赤城大空作品の書評/レビュー

下ネタという概念が存在しない退屈な世界 (4)

中折れはしないでっ!
評価:☆☆☆★★
 《SOX》のエロ絵師である早乙女乙女が、自分の描きたい絵だけを描く環境を求めて、鬼頭慶介の許へと走ってしまった。彼女を説得して戻らせようとするものの、もはや言葉が通じる状態ではない。
 そこで提案されたのが、鬼頭慶介の傘下にある《ベーコンレタス母の会》《震激の尻》《哺乳類》《絶対領域》の四大下ネタテロ組織の代表者と、華城綾女、奥間狸吉、鬼頭鼓修理ら《SOX》が対決して、早乙女乙女に審判を務めさせるというものだった。

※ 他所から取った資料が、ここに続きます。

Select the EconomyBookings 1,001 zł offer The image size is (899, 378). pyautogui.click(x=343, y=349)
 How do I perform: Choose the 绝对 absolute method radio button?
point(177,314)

 奥間狸吉の中学時代の同級生である濡衣ゆとりも、敵の代表者として勝負に関わってくる。

 今回の下ネタの多さは半端じゃない。しかし、同じような展開にちょっと飽きてきたな。

下ネタという概念が存在しない退屈な世界 (3)

周囲の思惑
評価:☆☆☆☆★
 時岡学園を席巻した《蒸れた布地》は、雪原の青が率いる《SOX》によって一掃された。しかし、その行動は悪としてレッテルが張られ、公序良俗健全育成法に抵抗する他の組織も、《SOX》を危険視するようになってしまった。それは、彼らを支援する鬼頭慶介の意向でもあった。
 そんな状況を憂いつつ、夏休みに華城綾女の養母である華城撫子が女将を務める高級温泉旅館に滞在することになった奥間狸吉は、中学時代の同級生の濡衣ゆとりと再会する。一方、早乙女乙女は求められる絵と自身の欲求の間のギャップに耐えきれなくなってきていた。

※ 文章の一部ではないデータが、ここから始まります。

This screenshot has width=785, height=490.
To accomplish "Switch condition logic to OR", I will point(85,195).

 温泉街で繰り広げられる奥間狸吉に対する特訓と混浴。アンナ・錦ノ宮の欲求暴走から逃れてきたものの、誘惑には事欠かない状況となっている。

下ネタという概念が存在しない退屈な世界 (2)

パンツ狂想曲
評価:☆☆☆★★
 公序良俗健全育成法により装着者の言動を監視する情報端末PMが義務化され、青少年は卑猥という概念を理解できないように教育されていた。その現状を憂慮する組織である《SOX》は、雪原の青とあだ名されるペロリスト華城綾女と奥間狸吉、早乙女乙女を中核とし、卑猥な教育を青少年に施そうとしていた。
 恋愛感情と性欲を混同した生徒会長のアンナ・錦ノ宮から貞操を狙われ逃げる奥間狸吉は、鬼頭鼓修理という中学生を助ける。《SOX》に憧れるという彼女を雪原の青に紹介し、彼女の教育係を任された狸吉だったが、鼓修理の有能さに打ちひしがれる日々を送るようになる。

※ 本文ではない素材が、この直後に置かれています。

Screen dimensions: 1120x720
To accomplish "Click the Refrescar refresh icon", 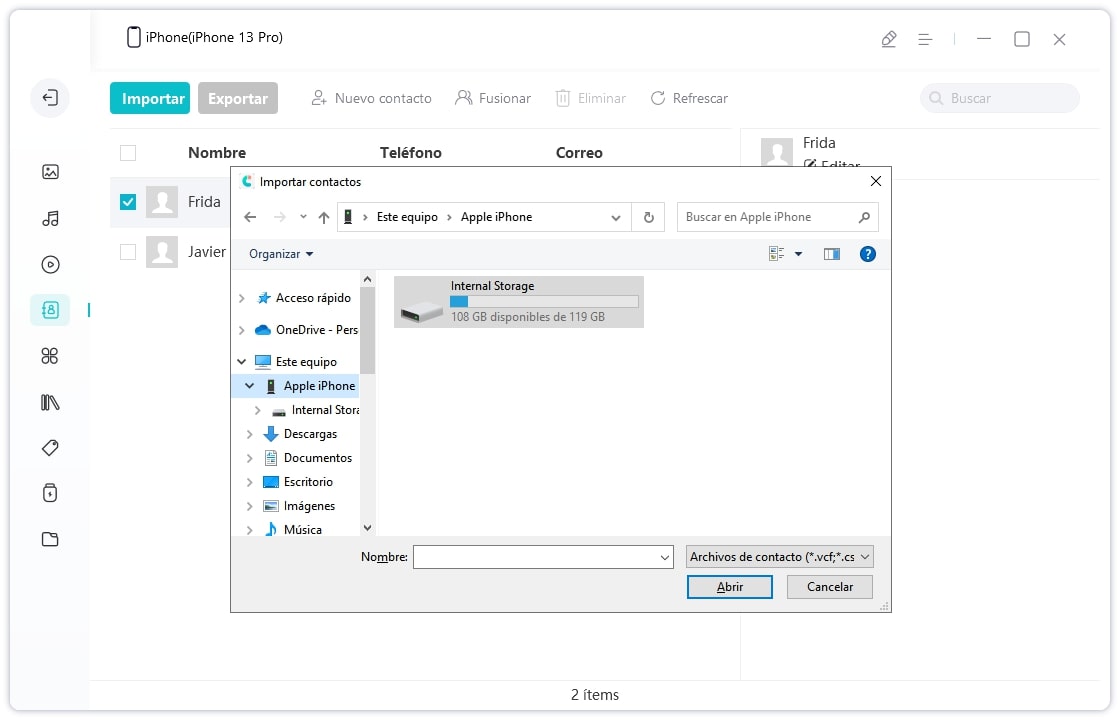I will [x=658, y=98].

 そんなとき、時岡学園には《蒸れた布地》を名乗る、《SOX》に賛同した下着泥棒の集団が跋扈するようになった。このままでは、下着泥棒の迷惑さにより《SOX》の評判と理念まで穢されてしまう。それを阻止すべく、密かに不破氷菓らと協力し《蒸れた布地》狩りをおこなう《SOX》だったが、生徒会側も切り札として善導課から月見草朧という人物を風紀委員長に就任させ、取り締まりを強化することになってしまうのだった。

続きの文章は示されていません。